Demorei algumas páginas até engatar na leitura de Muito além do inverno, eu confesso, mas Isabel Allende não decepcionou. Em algum ponto, não me lembro exatamente qual, fui conquistada por essa obra, que, embora também aborde o tema da ditadura militar, um dos assuntos de A casa dos espíritos, é tão diferente daquele romance de estreia da autora.
O espelho, como as fotografias, era um inimigo inclemente, porque a mostrava imóvel, com seus defeitos expostos sem atenuantes. [Lucía] acreditava que seu atrativo, se houvesse, estava no movimento (p. 15).
Nesse livro, acompanhamos inicialmente Lucía Maraz, um chilena de 62 anos, e o americano Richard Bowmaster, de 60 anos. Lucía está passando um tempo em Nova Iorque como palestrante na universidade e se hospeda em um quarto no porão do apartamento de Richard, no Brooklyn. Sua relação é um tanto fria e distante (mais por culpa de Richard). Isso até que, em meio a uma nevasca inesperada, Richard se envolve em um acidente de trânsito, trazendo para a sua vida (e para a de Lucía, por tabela) uma jovem imigrante ilegal da Guatemala chamada Evelyn Ortega.
Richard, Lucía e Evelyn são pessoas diferentes entre si. Lucía é expansiva e atrevida (como Richard comenta em certo momento). Richard é fechado e comedido. Evelyn quase não consegue falar. Eles têm em comum a memória de experiências dolorosas. Mesmo Evelyn, ainda tão jovem, carrega um passado cheio de sofrimento.

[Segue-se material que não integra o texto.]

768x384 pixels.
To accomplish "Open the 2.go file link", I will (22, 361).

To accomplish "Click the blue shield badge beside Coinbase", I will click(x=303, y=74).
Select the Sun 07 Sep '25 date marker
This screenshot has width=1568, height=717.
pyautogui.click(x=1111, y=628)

Mas, a partir daquela sexta-feira espantosa, [Evelyn] perdeu o apetite e a capacidade de alinhavar as sílabas: gaguejava tanto que nem sua avó carinhosa tinha paciência para tentar entendê-la (p. 50).
Os três são obrigados a se unirem para resolver um problema. A partir daí vão construindo laços, e nós conhecemos as histórias de cada um deles, vividas em lugares distintos do mundo, especialmente em países da América Latina (o Brasil é o cenário de parte da trajetória de Richard). E o surpreendente é que com essas histórias se misturam diferentes assuntos, sem tornar o enredo confuso: a violência do narcotráfico, a imigração, o tráfico de seres humanos, os horrores das ditaduras militares no continente americano, a ascensão de um governo racista e xenófobo nos Estados Unidos anos atrás etc. Há também espaço para o amor romântico, um amor entre duas pessoas maduras, que já passaram por um bocado de desilusões e poderiam desistir de amar.
Muito além do inverno apresenta aos leitores talvez os piores tormentos que os seres humanos podem enfrentar (se não forem os piores, estão no topo do ranking). Ao mesmo tempo, traz esperança, celebra a vitória da vida, da empatia e do amor.